91. The method of any one of claims 59, 60, and 67-90, wherein the IL-10 agent comprises at least one modification to form a modified IL-10 agent, wherein the modification does not alter the amino acid sequence of the IL-10 agent.

92. The method of claim 91, wherein the modified IL-10 agent is a PEG-IL-10 agent.

93. The method of claim 92, wherein the PEG-IL-10 agent comprises at least one PEG molecule covalently attached to at least one amino acid residue of at least one subunit of IL-10.

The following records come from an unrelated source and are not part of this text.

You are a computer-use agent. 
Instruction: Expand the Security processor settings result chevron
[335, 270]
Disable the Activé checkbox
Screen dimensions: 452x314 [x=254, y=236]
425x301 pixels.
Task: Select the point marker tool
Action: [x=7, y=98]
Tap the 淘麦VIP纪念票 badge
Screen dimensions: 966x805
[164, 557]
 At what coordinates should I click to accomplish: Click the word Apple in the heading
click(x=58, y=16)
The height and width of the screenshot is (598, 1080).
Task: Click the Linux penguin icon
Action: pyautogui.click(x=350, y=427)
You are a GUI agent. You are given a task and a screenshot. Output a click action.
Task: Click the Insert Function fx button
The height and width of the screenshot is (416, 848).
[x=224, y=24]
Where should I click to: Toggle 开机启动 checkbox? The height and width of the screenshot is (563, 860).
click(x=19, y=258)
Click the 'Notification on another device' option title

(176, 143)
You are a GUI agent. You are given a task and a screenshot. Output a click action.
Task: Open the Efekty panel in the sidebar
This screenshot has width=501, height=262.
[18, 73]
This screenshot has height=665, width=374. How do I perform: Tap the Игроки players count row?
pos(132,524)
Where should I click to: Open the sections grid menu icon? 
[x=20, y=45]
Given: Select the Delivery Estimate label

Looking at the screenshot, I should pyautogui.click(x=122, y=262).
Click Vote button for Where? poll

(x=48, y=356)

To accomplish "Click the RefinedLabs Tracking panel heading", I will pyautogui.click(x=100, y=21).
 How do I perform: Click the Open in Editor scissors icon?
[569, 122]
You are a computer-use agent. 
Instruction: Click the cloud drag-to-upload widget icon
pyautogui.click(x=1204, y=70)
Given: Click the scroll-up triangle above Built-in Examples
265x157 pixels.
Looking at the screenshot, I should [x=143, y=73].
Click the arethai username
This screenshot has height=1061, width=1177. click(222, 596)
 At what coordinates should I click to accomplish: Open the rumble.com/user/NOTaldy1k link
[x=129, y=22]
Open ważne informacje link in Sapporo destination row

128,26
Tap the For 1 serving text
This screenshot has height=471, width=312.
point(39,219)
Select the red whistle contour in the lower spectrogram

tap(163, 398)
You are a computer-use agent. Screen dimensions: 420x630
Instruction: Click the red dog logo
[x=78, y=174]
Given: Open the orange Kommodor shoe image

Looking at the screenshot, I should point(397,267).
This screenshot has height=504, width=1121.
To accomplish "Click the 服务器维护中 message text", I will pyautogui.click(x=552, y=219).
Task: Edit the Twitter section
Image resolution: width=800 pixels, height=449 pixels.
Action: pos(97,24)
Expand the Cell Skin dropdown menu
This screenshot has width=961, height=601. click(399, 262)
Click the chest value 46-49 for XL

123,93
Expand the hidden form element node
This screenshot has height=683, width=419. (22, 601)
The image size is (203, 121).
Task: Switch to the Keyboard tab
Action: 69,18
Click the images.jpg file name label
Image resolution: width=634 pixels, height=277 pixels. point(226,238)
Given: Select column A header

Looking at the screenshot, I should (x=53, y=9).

94. The method of claim 91 or 92, wherein the PEG-IL-10 agent comprises a mixture of mono-pegylated IL-10 and di-pegylated IL-10.

95. The method of any one of claims 92-94, wherein the PEG component of the PEG-IL-10 agent has a molecular mass of about 5kDa to about 20 kDa.

96. The method of any one of claims 92-94, wherein the PEG component of the PEG-IL-10 agent has a molecular mass of greater than about 20 kDa.

97. The method of any one of claims 92-94, wherein the PEG component of the PEG-IL-10 agent has a molecular mass of at least about 30 kD.

98. The method of claim 91, wherein the modified IL-10 agent is an Fc fusion molecule.

99. The method of claim 91, wherein the modified IL-10 agent comprises serum albumin or an Albumin Binding Domain (ABD).

100. The method of claim 91, wherein the modified IL-10 agent is pulverized via glycosylation or hydroxyethylation.

101. The method of any one of claims 91-100, wherein the modification is site-specific.

102. The method of any one of claims 91 to 97 and 99 to 101, wherein the modification comprises a linker.

103. The method of any one of claims 59-102, wherein the subject is a human.